EXERCISE OBJECTIVE - Your response should contain each line of the data that includes "agent".

+--

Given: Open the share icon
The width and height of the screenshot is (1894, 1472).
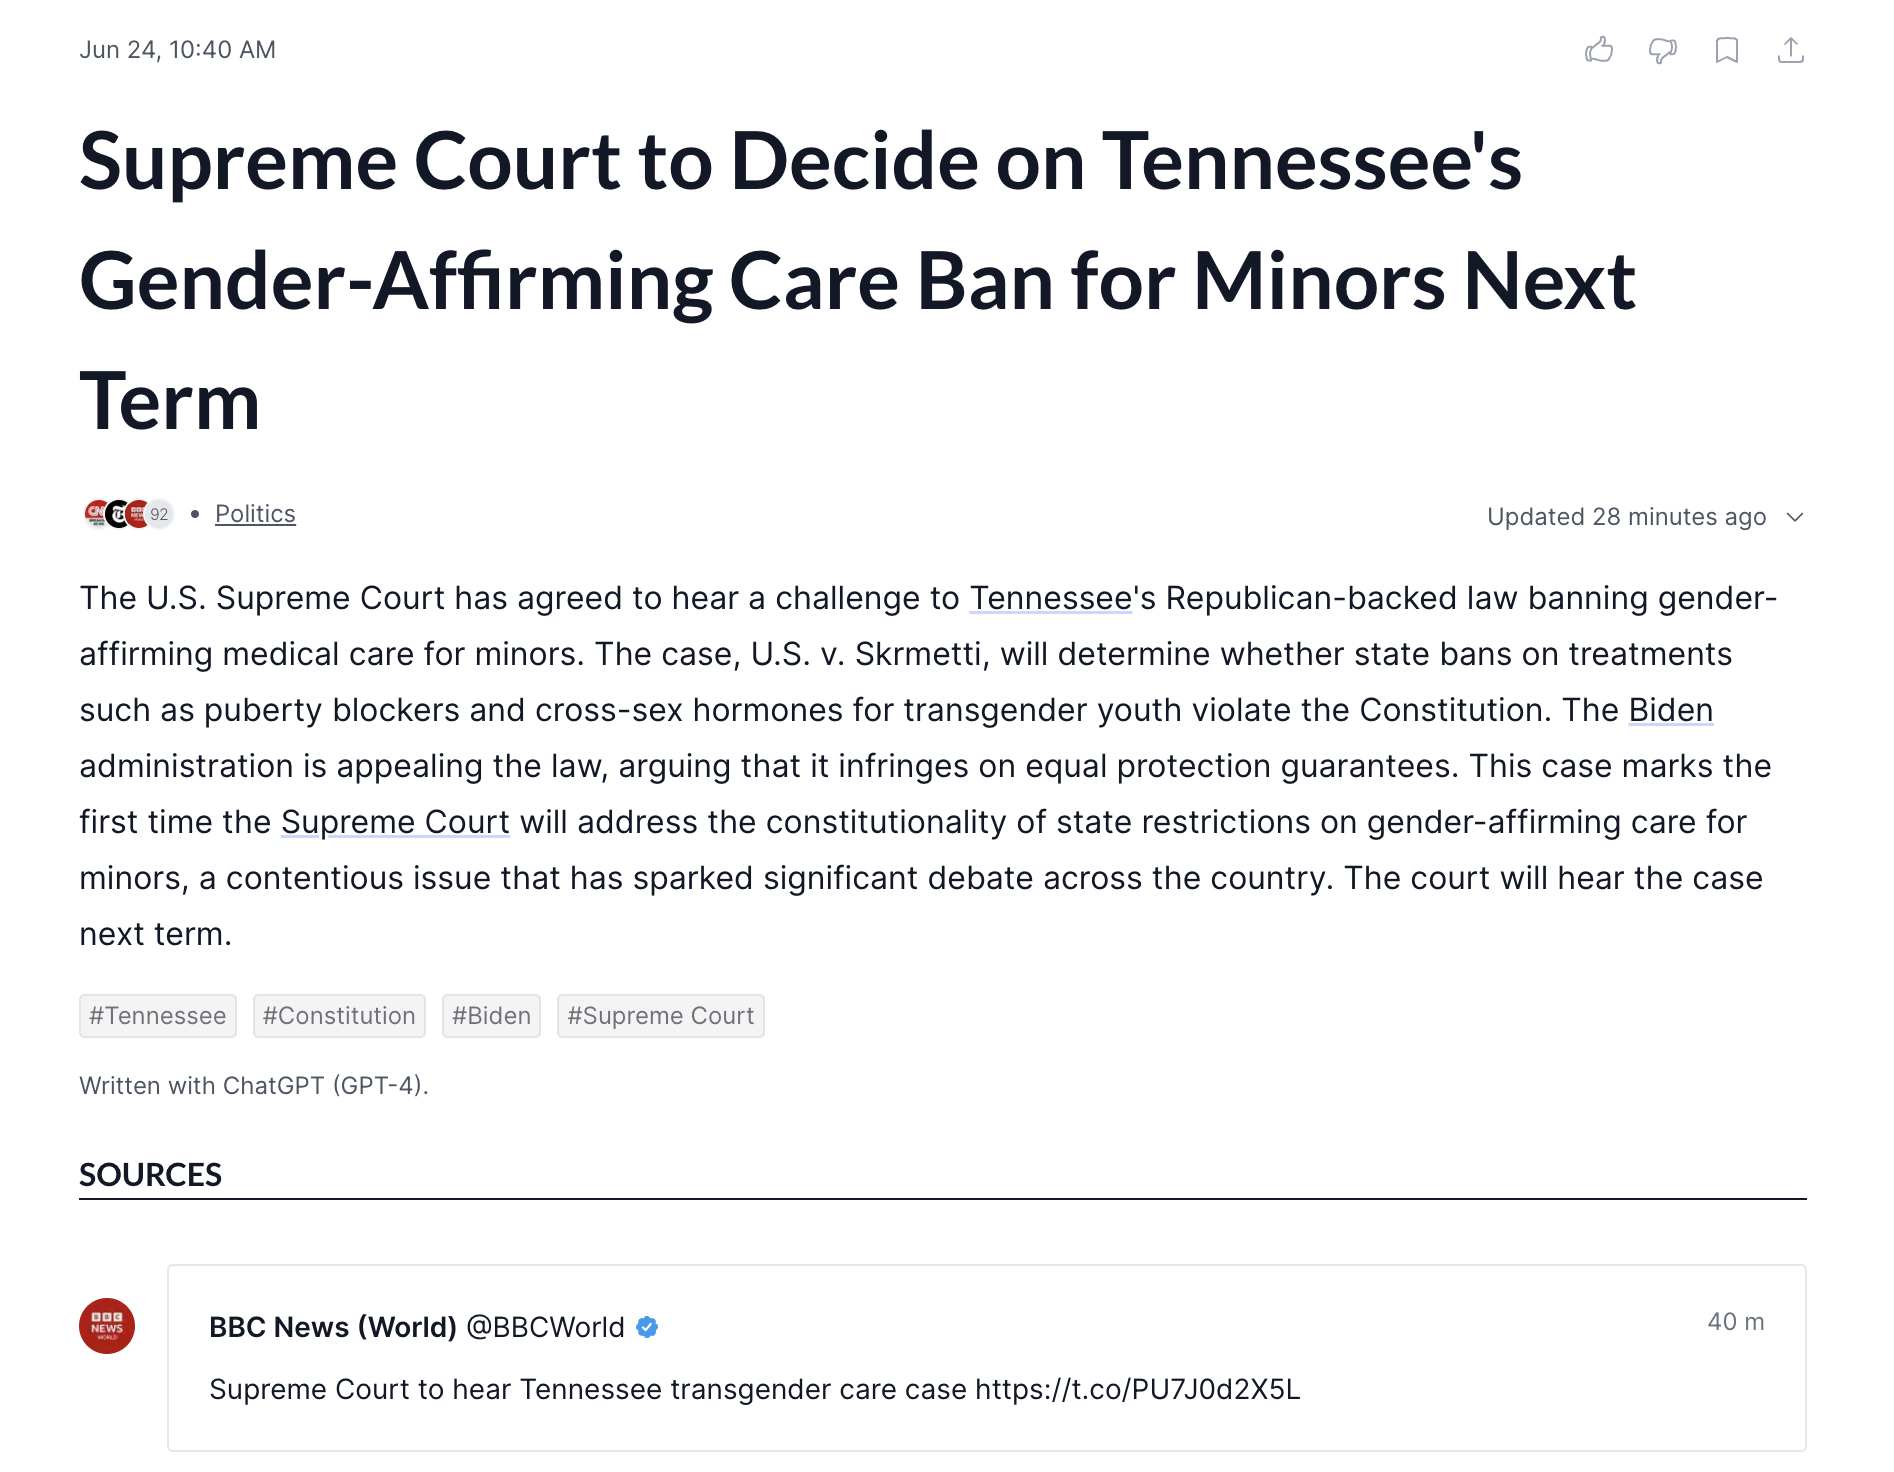Looking at the screenshot, I should click(1791, 50).
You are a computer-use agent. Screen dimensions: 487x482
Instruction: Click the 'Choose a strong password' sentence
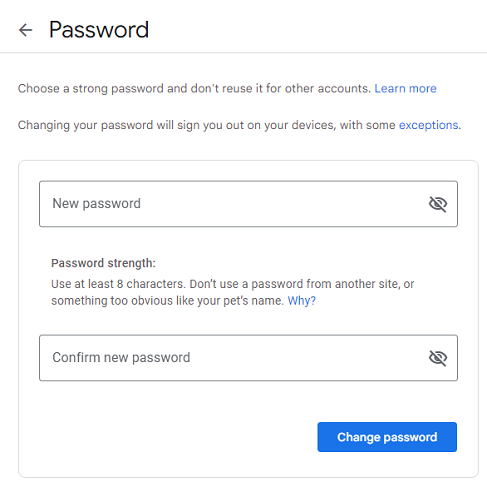(194, 88)
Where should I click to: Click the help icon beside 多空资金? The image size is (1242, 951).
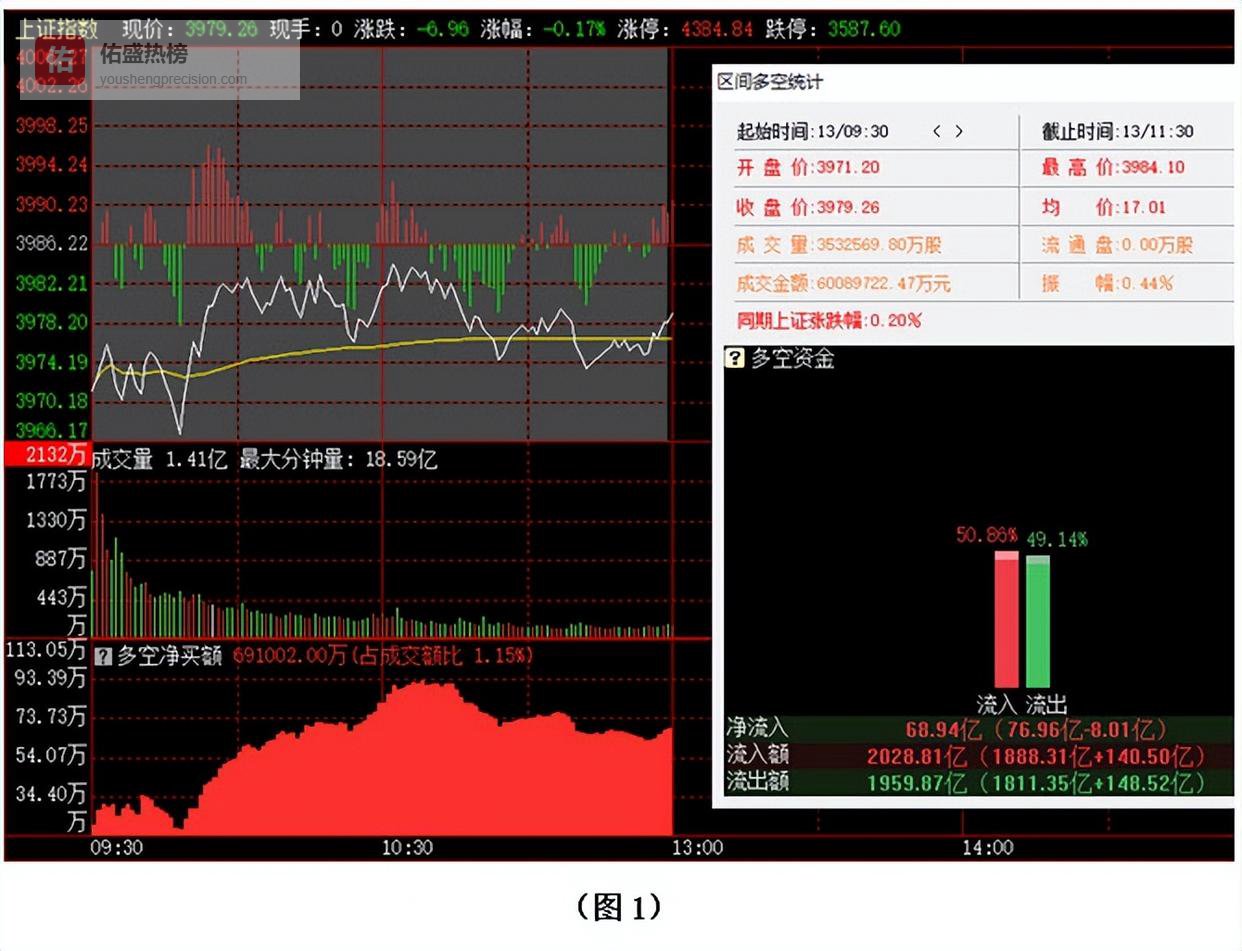click(735, 358)
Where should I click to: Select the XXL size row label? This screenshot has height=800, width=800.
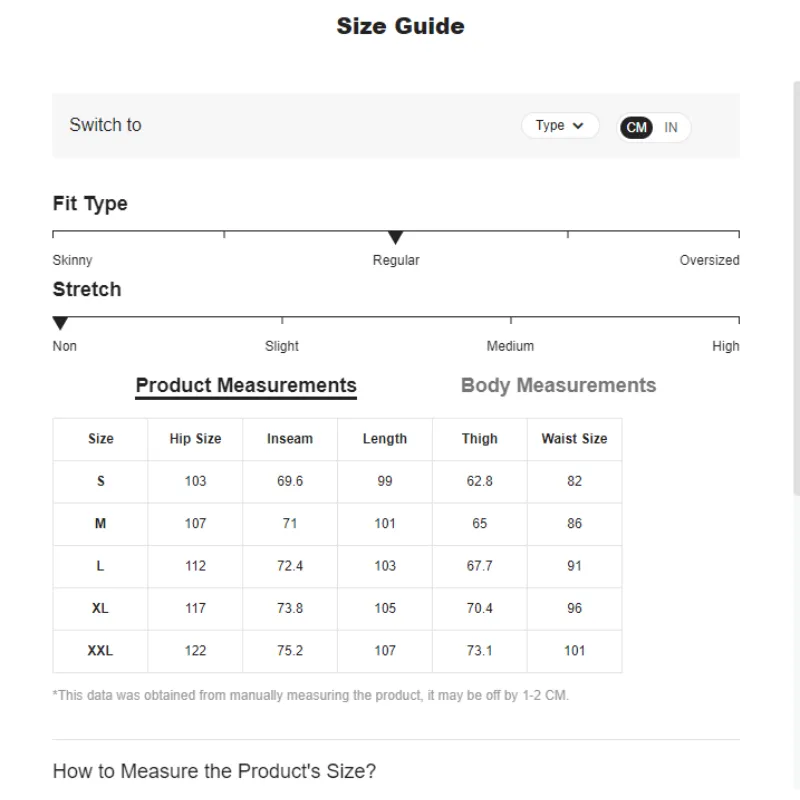click(100, 651)
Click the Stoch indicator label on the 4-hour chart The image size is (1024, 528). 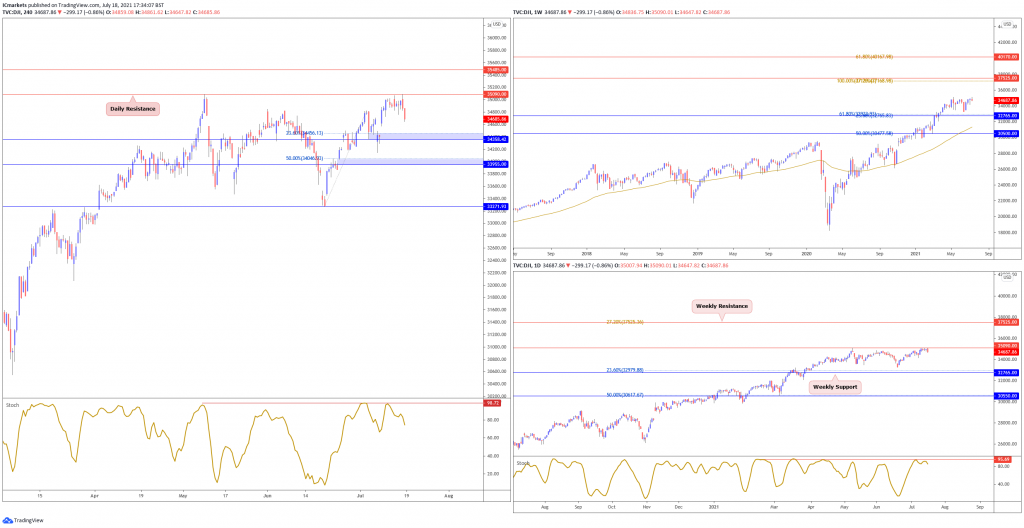coord(12,405)
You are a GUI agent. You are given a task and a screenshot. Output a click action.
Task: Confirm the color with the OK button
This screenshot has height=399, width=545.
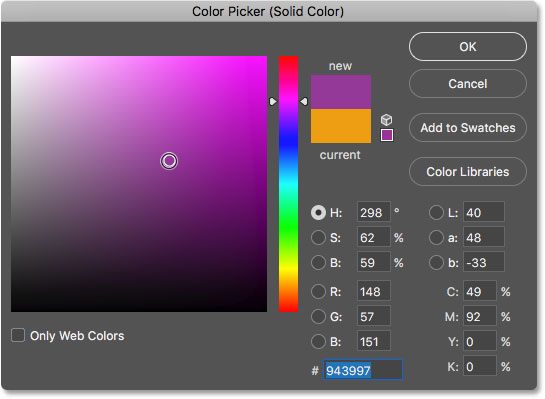click(x=468, y=47)
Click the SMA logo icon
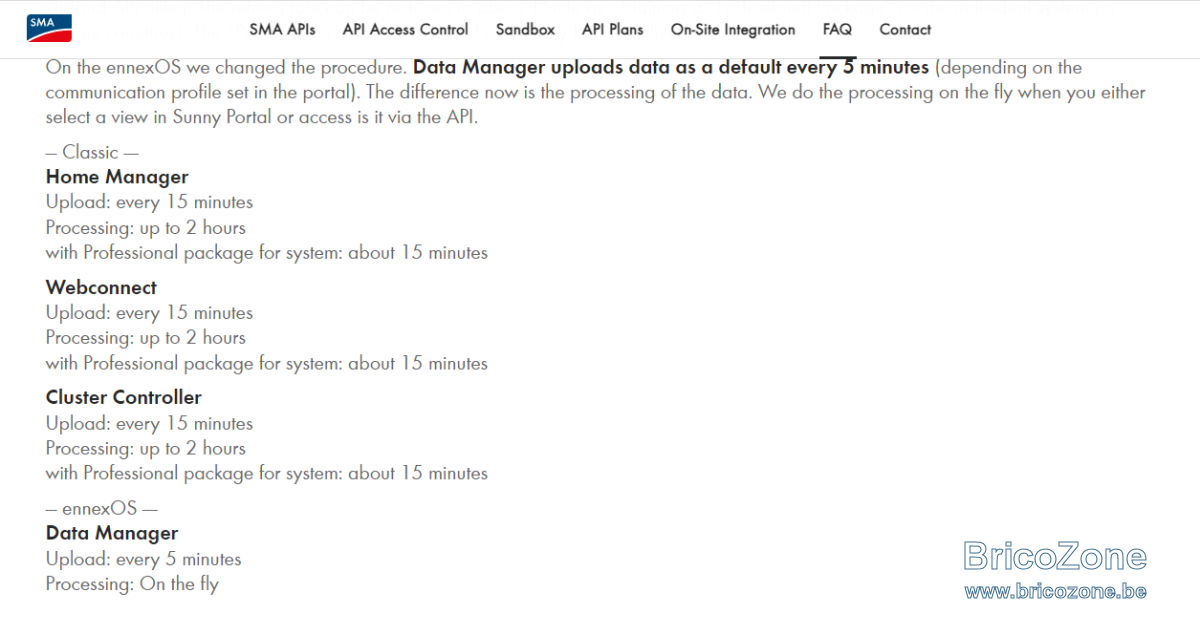Image resolution: width=1200 pixels, height=635 pixels. click(x=49, y=28)
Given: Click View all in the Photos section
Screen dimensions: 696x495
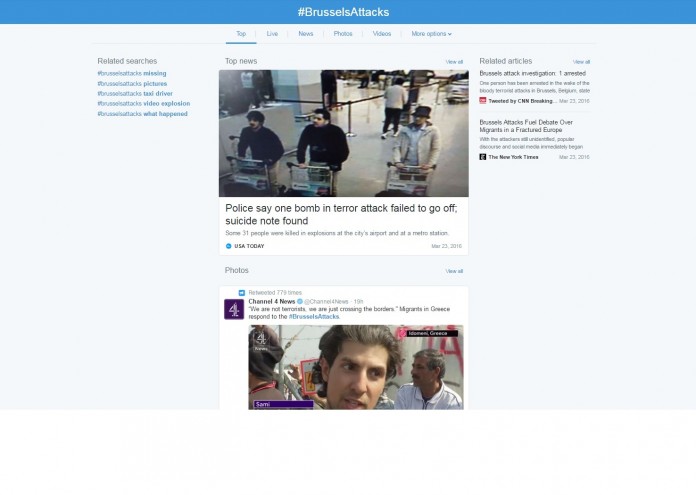Looking at the screenshot, I should [454, 271].
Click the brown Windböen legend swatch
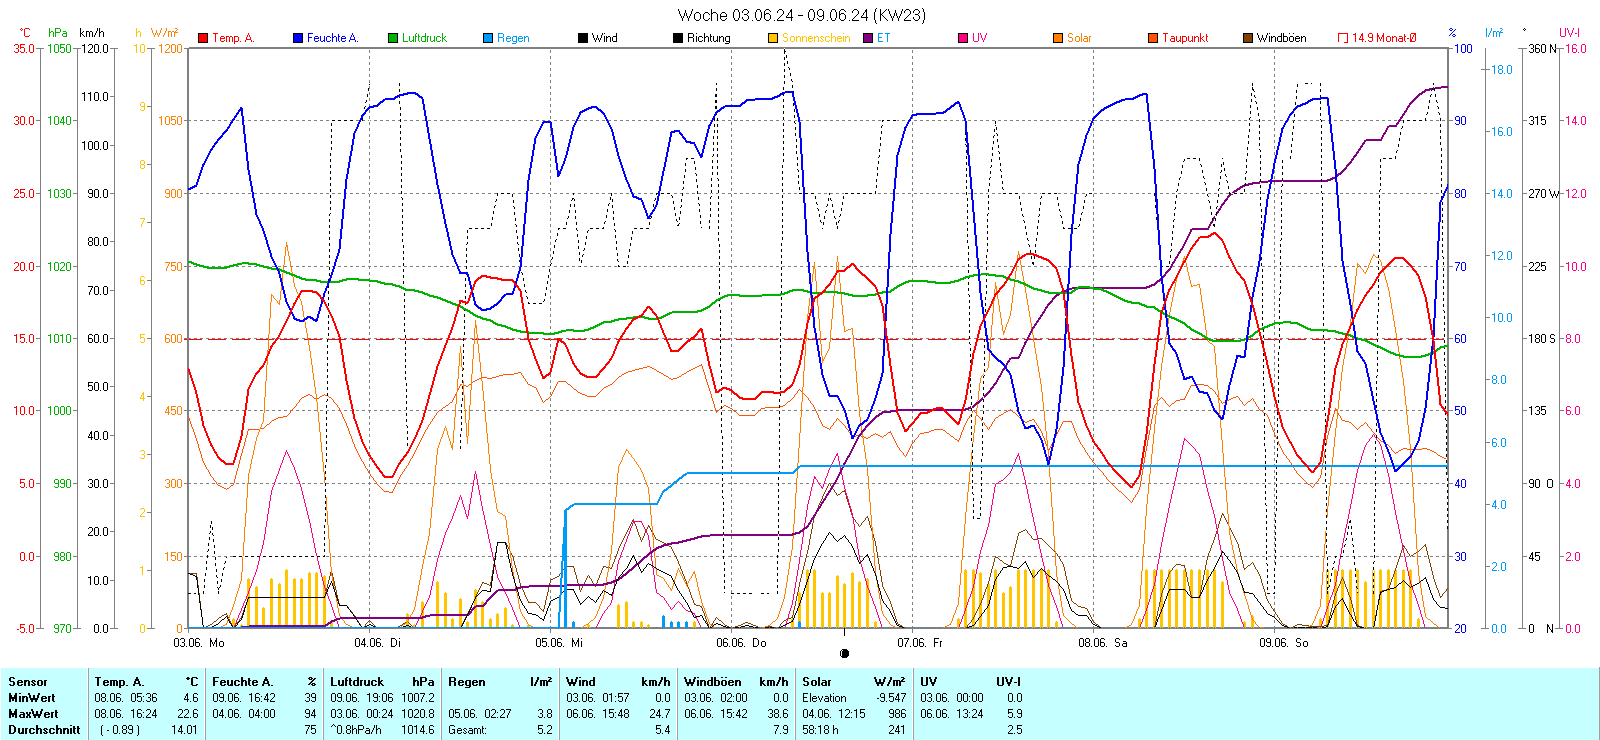The image size is (1600, 740). point(1248,38)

+--

SOLVED PROBLEM -
You are a computer-use agent. Screen dimensions: 487x482
You are a GUI agent. You are given a task and a screenshot. Output a click action.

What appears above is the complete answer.